Supplied passage
++++
# nanobsd-alike for Linux?



## Bobi B. (Sep 7, 2018)

Greetings, All! Can someone point me in the right direction: I'm looking for a way to build a nanobsd-alike install image for Linux.

My goal is to prepare a pre-built Linux environment for GPU video transcoding since, sadly, Nvidia chose not to support FreeBSD for CUDA toolkit. Therefore I'll need to pick either of Nvidia-supported Linux distributions and make an image that includes CUDA runtime, ffmpeg and a handful of packages for management & monitoring, able to run from a read-only root filesystem with support for /etc persistency. Most tutorials are about how to make a bootable Linux from install media, which is not what I seek. Can anyone point me in the right direction or maybe propose better search terms? Thanks in advance!

PS: Nvidia supports OpenSUSE, CentOS and Ubuntu (plus few commercial distributions).


----------



## SirDice (Sep 10, 2018)

Bobi B. said:


> I'm looking for a way to build a nanobsd-alike install image for Linux.


Ask on a Linux forum.

Rule #7: FreeBSD Forums Rules


----------



## kpedersen (Sep 10, 2018)

Are you able to work with OpenCL instead? Then Intel and AMDs GPUs should be fine on FreeBSD.

If you are stuck with Nvidia, a fellow user might have a workaround for an ICD (on the UE4 thread):



shkhln said:


> Relevant bits: ICD loader and Mesa patches. Nvidia doesn't provide a native ICD for FreeBSD at the moment and it's not clear whether they are planning to do it; there is a possible workaround (more on that later).



I wonder if this is able to work with OpenCL or is it Vulkan specific?


----------



## shkhln (Sep 10, 2018)

kpedersen said:


> I wonder if this is able to work with OpenCL or is it Vulkan specific?



OpenCL is likely implemented on top of CUDA, so I suppose it wouldn't work without _nvidia-uvm_ kernel module. Worth a try though.


----------



## Bobi B. (Sep 11, 2018)
++++
Prompt 1
Answer these about the forum thread on a nanobsd-alike for Linux:
(a) Which Linux distributions does the first post list as supported by Nvidia?
(b) Which forum rule number does SirDice cite?
(c) Which kernel module does shkhln think OpenCL probably couldn't work without?
Prompt 2
Quote the forum thread on a nanobsd-alike for Linux word for word, starting at the words "Greetings, All! Can" and ending after the words "Thanks in advance!".

Data segment
++++
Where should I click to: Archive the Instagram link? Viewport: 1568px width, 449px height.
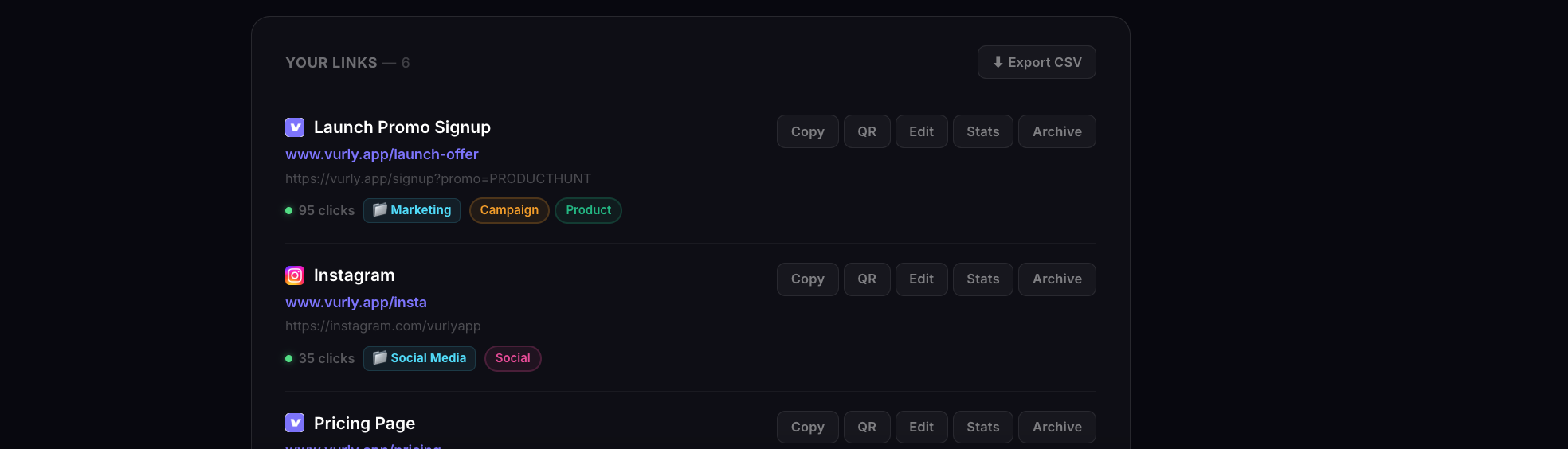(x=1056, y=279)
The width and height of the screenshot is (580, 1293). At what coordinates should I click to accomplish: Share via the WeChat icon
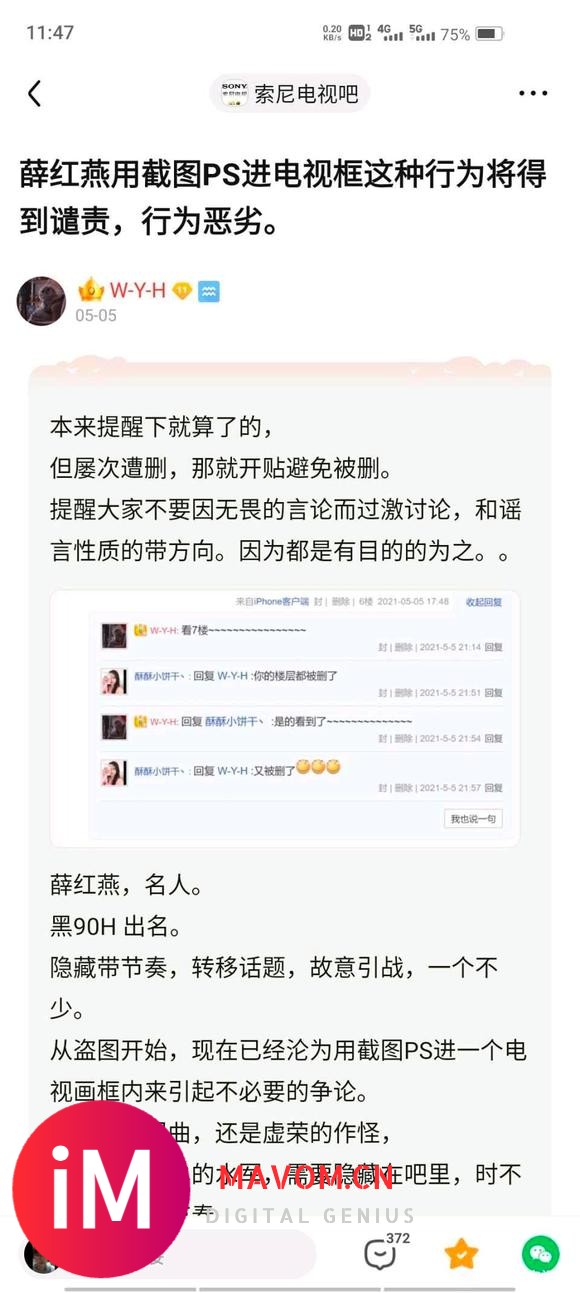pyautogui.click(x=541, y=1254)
++++
Finished answer 1
(a) OpenSUSE, CentOS and Ubuntu, plus a few commercial distributions.
(b) Rule #7.
(c) nvidia-uvm.

Finished answer 2
Greetings, All! Can someone point me in the right direction: I'm looking for a way to build a nanobsd-alike install image for Linux.

My goal is to prepare a pre-built Linux environment for GPU video transcoding since, sadly, Nvidia chose not to support FreeBSD for CUDA toolkit. Therefore I'll need to pick either of Nvidia-supported Linux distributions and make an image that includes CUDA runtime, ffmpeg and a handful of packages for management & monitoring, able to run from a read-only root filesystem with support for /etc persistency. Most tutorials are about how to make a bootable Linux from install media, which is not what I seek. Can anyone point me in the right direction or maybe propose better search terms? Thanks in advance!